Anti-inflammatory effect of Cortex Eucommiae via modulation of the toll-like receptor 4 pathway in lipopolysaccharide-stimulated RAW 264.7 macrophages.

ETHNOPHARMOCOLOGICAL RELEVANCE: Cortex Eucommiae (CE), the bark of Eucommia ulmoides Oliv., has been traditionally used for its kidney-tonifying and bone- and tendon-enhancing properties in Korea, China, and Japan. CE has been historically prescribed for inflammatory conditions such as arthritis of the knee and ankle.

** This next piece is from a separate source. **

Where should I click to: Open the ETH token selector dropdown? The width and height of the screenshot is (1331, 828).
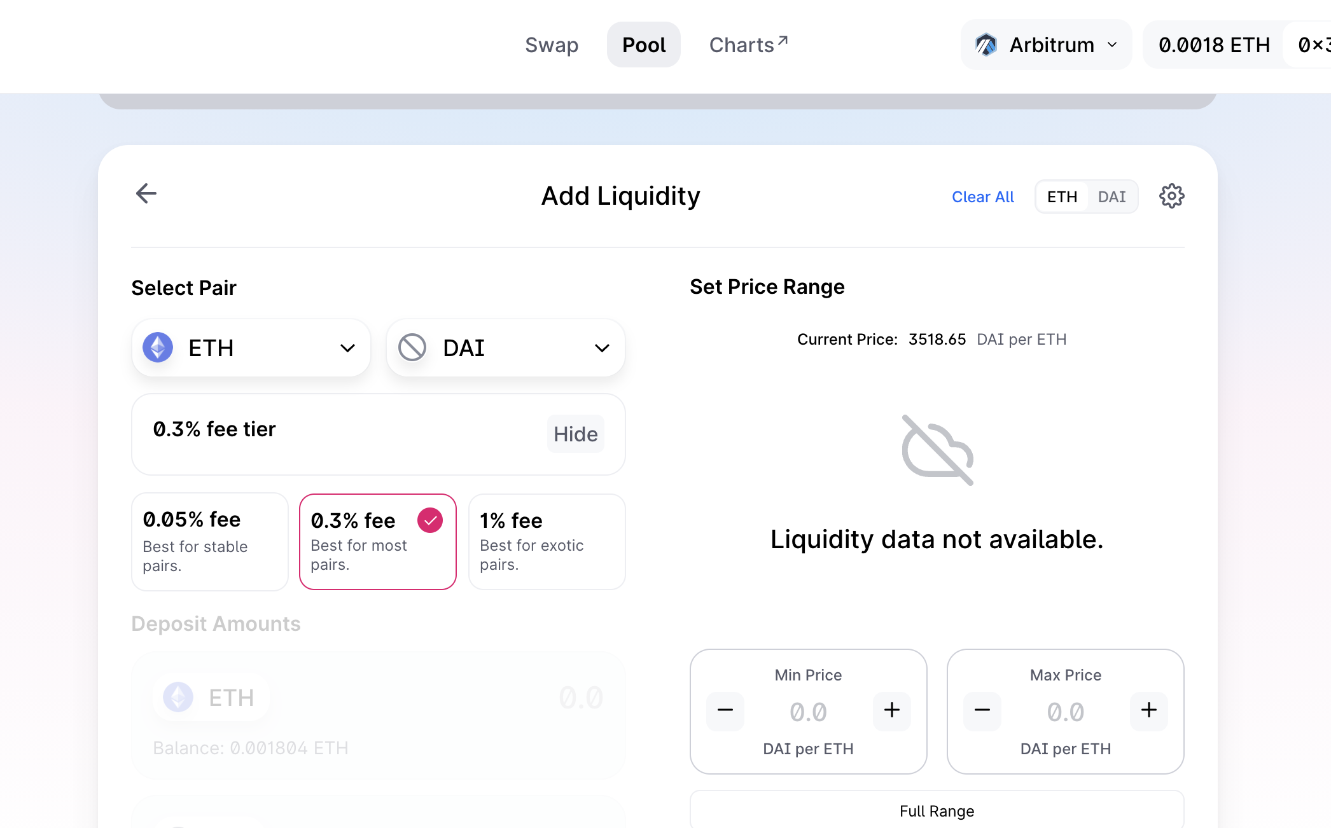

AIM OF THE STUDY: Although CE has recently been shown to suppress inflammation in scientific studies, whether this effect involves modulation of the toll-like receptor 4 (TLR-4) pathway is currently unknown.

MATERIALS AND METHODS: The modulatory effect of CE on the TLR-4 pathway, both myeloid differentiation primary response gene 88 (Myd88)-dependent and independent, was investigated through real-time reverse transcriptase-polymerase chain reaction (RT-PCR), western blotting, and a reporter gene assay in lipopolysaccharide (LPS)-stimulated RAW 264.7 murine macrophages.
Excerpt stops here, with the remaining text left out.